**Instructions for the task:** From the entries below, return exactly the lines beginning at the one that contains "Task: Close the Triggers dialog" and ending at the one that contains "Click the Add", both of them included, and only those lines.

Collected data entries
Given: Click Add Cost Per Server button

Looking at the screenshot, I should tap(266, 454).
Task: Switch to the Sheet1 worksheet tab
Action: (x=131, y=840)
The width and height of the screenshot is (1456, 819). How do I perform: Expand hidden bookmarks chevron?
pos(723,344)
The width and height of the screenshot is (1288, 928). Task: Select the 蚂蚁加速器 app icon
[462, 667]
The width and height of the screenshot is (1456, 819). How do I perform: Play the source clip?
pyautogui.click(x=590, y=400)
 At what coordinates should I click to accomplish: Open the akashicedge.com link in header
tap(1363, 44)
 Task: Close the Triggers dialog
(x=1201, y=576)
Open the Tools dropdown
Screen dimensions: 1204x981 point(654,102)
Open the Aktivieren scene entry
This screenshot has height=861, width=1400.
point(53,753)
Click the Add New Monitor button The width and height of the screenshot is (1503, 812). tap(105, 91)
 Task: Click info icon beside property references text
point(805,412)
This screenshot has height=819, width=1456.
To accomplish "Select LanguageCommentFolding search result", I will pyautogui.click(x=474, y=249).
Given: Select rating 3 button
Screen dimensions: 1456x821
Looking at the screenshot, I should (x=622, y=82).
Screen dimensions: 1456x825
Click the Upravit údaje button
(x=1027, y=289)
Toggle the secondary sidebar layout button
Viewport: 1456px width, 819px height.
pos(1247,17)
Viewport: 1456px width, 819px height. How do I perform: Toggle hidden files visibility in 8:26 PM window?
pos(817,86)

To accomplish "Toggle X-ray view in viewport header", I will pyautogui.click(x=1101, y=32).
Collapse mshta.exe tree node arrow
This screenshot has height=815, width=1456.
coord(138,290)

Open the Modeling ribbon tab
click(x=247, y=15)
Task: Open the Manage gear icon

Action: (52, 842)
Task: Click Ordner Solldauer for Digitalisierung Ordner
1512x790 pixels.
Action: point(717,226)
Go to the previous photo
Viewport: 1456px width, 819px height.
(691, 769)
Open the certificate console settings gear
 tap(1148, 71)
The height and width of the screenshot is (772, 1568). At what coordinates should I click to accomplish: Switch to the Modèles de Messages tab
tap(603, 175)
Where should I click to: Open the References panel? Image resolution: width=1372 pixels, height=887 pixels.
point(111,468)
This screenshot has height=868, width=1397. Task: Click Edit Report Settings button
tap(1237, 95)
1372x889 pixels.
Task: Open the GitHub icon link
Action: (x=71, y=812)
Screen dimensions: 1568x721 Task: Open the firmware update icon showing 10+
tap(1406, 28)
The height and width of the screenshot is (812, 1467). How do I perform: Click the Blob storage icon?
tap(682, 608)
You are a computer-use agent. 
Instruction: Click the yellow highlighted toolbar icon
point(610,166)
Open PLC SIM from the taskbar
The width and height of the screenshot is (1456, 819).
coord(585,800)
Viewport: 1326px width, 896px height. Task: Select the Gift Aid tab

**Your response:**
 Task: Close the Triggers dialog
(x=1201, y=576)
Open the Tools dropdown
Screen dimensions: 1204x981 point(654,102)
Open the Aktivieren scene entry
This screenshot has height=861, width=1400.
point(53,753)
Click the Add New Monitor button The width and height of the screenshot is (1503, 812). tap(105, 91)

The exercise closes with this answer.